不思議な事に最下層には他のモンスターはやってこない。だからこそ、ゆっくりと話をする時間を作る事ができていた。
「――と言うわけで、最初に喰らったモンスターのストックを使って何とか倒したんだよ」
「元の主だったモンスターか。確かに、その主がいたからこそ、そのフレアドラゴンもずっと主になれなかったわけだしな」
「あぁ。まさか一撃で倒せるとは思ってなかったけど……それを考えると、相当強いモンスターだったって事だよな?」
「喰らう事で得られる経験値は半分になるんだったな? それでレベルが一気に100越えになったのだとしたら、確かに相当な強さのモンスターだったのだろう」
「そう考えると、改めてそいつが寿命で死んでいてくれてよかったって心から思えてくるよ」
「そうだな。そうでなければ私もリンジと出会えなかったわけだし、感謝するべきだろう」
顔を見合わせた二人は笑みを浮かべ、そして拳を打ち合わせた。
「もう少し休んだら戻るか」
「そうしよう。カンクンでここにはもう転移魔法陣がない事も確認済みだからな」
その後、言葉通りにしばらく休みつつ、無限収納に放り投げていたモンスターをいくらか喰らってストックを補充してから戻っていく。
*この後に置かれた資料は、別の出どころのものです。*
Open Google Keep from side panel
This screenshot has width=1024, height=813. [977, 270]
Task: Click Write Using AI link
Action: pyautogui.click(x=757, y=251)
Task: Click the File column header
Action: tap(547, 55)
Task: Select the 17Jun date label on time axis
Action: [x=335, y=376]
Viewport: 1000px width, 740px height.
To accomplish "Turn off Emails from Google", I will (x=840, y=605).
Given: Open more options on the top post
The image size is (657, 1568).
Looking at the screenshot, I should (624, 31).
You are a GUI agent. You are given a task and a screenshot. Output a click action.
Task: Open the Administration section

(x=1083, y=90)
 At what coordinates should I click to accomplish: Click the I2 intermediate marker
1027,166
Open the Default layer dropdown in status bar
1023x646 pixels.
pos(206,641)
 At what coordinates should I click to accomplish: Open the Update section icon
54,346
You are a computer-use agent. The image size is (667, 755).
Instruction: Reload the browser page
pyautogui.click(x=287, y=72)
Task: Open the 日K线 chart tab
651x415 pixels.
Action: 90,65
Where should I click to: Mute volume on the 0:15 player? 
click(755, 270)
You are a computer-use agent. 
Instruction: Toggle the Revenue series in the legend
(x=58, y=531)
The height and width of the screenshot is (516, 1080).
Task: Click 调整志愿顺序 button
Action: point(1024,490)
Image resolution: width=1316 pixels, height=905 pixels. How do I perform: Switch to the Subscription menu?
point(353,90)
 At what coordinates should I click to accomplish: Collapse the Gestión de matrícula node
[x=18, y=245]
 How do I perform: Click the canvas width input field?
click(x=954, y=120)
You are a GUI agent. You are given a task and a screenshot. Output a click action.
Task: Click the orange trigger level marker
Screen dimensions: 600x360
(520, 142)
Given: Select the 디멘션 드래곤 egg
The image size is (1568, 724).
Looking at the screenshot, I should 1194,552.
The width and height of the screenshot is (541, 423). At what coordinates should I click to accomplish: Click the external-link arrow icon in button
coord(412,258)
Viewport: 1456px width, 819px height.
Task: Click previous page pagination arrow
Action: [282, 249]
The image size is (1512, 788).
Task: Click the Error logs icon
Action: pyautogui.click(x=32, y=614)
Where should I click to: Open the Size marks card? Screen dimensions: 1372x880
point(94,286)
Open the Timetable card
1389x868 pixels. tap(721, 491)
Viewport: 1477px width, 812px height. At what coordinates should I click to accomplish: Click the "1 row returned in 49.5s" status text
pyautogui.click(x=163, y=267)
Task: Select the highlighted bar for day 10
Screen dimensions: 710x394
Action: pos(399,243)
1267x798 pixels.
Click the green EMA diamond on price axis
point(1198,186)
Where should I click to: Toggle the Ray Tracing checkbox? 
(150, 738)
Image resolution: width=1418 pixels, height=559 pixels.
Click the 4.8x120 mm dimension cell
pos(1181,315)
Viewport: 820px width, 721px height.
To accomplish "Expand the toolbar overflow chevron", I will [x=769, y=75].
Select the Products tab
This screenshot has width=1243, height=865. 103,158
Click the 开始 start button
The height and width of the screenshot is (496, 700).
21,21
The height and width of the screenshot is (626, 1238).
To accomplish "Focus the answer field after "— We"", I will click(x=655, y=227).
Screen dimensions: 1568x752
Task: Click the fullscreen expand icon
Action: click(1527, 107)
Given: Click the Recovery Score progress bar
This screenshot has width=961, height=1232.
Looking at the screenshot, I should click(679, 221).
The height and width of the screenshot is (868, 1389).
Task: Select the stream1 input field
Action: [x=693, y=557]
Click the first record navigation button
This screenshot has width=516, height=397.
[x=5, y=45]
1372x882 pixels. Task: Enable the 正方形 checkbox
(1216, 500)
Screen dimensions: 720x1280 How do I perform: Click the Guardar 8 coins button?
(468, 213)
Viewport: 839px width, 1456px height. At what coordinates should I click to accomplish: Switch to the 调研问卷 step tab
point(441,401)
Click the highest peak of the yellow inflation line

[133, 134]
疲れはお互いにあったものの、目的を達成してからの道中は気持ち的にもだいぶ楽になっており、行きの時よりも速い速度で進むことができた。
行きの時よりもレベルが上がっているというのが一番だろう。そして、そのレベルだが二人とも大台に突入している。
マグノリアのレベルは102になり、麟児のレベルはと言えば――
「……レベル、305って」
「……なんだかもう、規格外という一言で済ませていい存在ですらなくなったな」
完全に呆れてしまったマグノリアだが、彼女もすでに規格外へと迫るレベルになっている。単に麟児が隣にいる事でその事実をすっかり忘れていた。
マグノリアの規格外認定は、バールバーンに戻ってからになるのだった。